The plot generated with Plotly Express is shown below.

 

This is a line plot connecting points randomly chosen on a circle of radius 2.  The plot was generated with Plotly Express.  The points are connected by solid blue lines.  The plot has a grid on both axes.  The x-axis and y-axis both range from -2 to 2.  There is no inherent ordering of the points.  The user positions the cursor over a point on the plot, and the x and y coordinates are displayed in a blue information box close to the user’s mouse position.  In this example, x = -1.926083 and y = -0.5387063.

 

The plot generated with Graphics Objects is similar.

 

To display the graph, minor modifications need to be made to the loop to generate the edges.  After calculating xline and yline and adding the lines to the Matplotlib plt object, a list of x coordinates (edge_x) and y coordinates (edge_y) for the edges is constructed.  The two variables must be allocated first.

 

## For Plotly....

edge_x = []

edge_y = []

 

 

## Next, draw the connections (edges) calculated above, in a

## semi-transparent grey colour.

## Loop through each node.

for i in range(0, N):

 

    ## Determine the connections for node i through the indices of the

    ## connecting nodes.

    for j in range(0, 3):

        ## x-values of the edge (drawn as a line).

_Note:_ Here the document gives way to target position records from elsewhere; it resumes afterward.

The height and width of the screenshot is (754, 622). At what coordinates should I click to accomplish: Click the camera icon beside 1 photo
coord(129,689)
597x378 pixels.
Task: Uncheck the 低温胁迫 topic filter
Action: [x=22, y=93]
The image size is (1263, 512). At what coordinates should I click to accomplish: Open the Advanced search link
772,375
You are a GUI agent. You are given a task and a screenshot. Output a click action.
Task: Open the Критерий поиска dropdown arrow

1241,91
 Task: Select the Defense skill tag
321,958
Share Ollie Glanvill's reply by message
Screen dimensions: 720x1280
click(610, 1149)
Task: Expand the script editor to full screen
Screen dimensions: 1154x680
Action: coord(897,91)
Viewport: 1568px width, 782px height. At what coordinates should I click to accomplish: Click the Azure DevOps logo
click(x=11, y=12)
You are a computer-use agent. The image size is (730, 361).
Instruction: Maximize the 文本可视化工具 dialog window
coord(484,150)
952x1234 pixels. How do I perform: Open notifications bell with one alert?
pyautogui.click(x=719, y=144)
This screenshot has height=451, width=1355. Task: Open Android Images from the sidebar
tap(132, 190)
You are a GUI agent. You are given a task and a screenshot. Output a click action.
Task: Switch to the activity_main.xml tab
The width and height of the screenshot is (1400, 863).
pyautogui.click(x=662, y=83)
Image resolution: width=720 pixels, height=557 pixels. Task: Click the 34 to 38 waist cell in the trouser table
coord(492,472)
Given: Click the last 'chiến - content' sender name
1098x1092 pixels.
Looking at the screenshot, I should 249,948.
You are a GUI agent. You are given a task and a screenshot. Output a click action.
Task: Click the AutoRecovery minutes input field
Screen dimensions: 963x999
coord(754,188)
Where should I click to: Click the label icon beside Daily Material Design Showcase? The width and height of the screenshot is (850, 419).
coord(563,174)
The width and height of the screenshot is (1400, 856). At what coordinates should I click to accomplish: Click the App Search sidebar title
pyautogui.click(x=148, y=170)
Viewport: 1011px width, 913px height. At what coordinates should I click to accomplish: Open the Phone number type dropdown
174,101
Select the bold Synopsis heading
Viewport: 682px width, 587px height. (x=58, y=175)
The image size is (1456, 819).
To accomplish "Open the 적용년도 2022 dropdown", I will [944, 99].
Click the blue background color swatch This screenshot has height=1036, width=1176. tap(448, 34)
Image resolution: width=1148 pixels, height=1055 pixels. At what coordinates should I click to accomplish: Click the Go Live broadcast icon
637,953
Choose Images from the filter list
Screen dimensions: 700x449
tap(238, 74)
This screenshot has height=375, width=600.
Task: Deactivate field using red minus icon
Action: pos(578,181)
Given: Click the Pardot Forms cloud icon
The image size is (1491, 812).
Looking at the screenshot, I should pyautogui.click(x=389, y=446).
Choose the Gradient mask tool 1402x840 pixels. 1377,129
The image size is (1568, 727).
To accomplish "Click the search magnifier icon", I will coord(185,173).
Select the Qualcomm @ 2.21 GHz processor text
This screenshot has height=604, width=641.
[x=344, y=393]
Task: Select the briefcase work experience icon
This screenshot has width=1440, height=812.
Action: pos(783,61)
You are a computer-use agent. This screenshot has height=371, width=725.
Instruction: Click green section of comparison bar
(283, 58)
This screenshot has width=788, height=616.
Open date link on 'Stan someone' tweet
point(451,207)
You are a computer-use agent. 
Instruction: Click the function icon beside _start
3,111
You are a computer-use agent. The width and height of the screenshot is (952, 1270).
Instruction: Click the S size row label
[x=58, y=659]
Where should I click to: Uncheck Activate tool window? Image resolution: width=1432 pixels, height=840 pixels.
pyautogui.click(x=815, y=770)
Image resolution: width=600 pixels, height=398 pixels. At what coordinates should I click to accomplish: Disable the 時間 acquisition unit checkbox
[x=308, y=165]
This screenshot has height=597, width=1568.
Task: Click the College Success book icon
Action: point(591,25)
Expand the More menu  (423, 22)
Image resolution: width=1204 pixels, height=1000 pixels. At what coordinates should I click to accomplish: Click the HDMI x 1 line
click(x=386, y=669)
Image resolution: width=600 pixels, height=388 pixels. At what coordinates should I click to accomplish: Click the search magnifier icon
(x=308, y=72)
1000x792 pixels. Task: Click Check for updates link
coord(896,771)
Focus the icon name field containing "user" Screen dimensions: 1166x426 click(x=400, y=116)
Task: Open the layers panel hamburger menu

        xline = [x[i], x[int(INDX[i, j])]]

 

        ## y-values of the edge (drawn as a line).

        yline = [y[i], y[int(INDX[i, j])]]

 

        ## Add the line to the current plot using the specified colour.

        plt.plot(xline, yline, color = edge_colour)

 

        ## For Plotly plots.

        edge_x.append(xline[0])

        edge_x.append(xline[1])

        edge_x.append('None')

        edge_y.append(yline[0])

        edge_y.append(yline[1])

        edge_y.append('None')

 

 

The nodes of the graph are defined by the x and y variables, as was the case with the graph generated with Matplotlib.  To generate the plot with Plotly Graph Objects, two separate plot objects, or traces, are added to the plot.  A trace must be generated for the graph edges and nodes.

 

To specify the edge trace (the edge_trace variable) the x and y coordinates for the edge end points are provided in the variable edge_x and edge_y, respectively.  In this example, the name (set to ‘Link‘) is used for displaying the legend.  The line argument is set to a dictionary that specifies the line characteristics.  The line width (width) is set to 0.5, and the line colour (color) is set the previously defined edge colour, converted to an RGBA (for Red, Green, Blue, Alpha)   string (edge_colour_rgba).  The alpha value indicates the opacity of the colour.  The highest alpha value indicates that the colour is completely opaque.  If an object has a completely opaque colour, when it is overlaid atop another object, the second object will be hidden by the first one.  The lowest alpha value indicates that the colour is completely transparent; that is, it will not be displayed at all.  Values between the highest and lowest alpha values indicate the degree to which the colour is translucent.  For displaying lines, Plotly Graph Objects require colours in specific formats.  One of these formats is an RGBA string.  For example, green with an alpha component of 0.8 would be represented in an RGBA string as ‘rgba(0,255,0,0.8)‘.   A function, colour2rgbaStr() to convert colours in the range [0, 1] to an RGBA string consisting of 8-bit red, green, and blue values is shown below.

 

##############################################################

##

##  Convert continuous (in [0, 1]) colour tuple or array

##  to an RGBA string.

##

##############################################################

def colour2rgbaStr(rgb):

    rgbaStr = 'rgba({:.0f},{:.0f},{:.0f},{:f})'

    rgbaStr = rgbaStr.format(rgb[0]*255, rgb[1]*255, rgb[2]*255, rgb[3])

    return(rgbaStr)

 

 

The hoverinfo argument specifies what is to be displayed on hover.  In this example, no hover information (‘none‘) is displayed when hovering over edges.  The mode argument specifies that lines (‘lines‘) are to be displayed.

 

## Edges....

edge_trace = go.Scatter(x = edge_x,

                        y = edge_y,

                        name = 'Link',

                        line = dict(width = 0.5, color = edge_colour_rgba),

                        hoverinfo = 'none',

                        mode = 'lines')

 

 

The code for generating the trace for the nodes (the node_trace trace) is shown below.  In this example, the name (set to ‘Node‘) is used for displaying the legend.  The mode indicates that markers, or points or nodes, are to be displayed.  The marker argument is set to a dictionary of properties for the markers, specifically, the color (a green colour in this example) and the size of the marker (10 in this example).

 

## The variables 'x' and 'y' contain the x and y positions of the nodes.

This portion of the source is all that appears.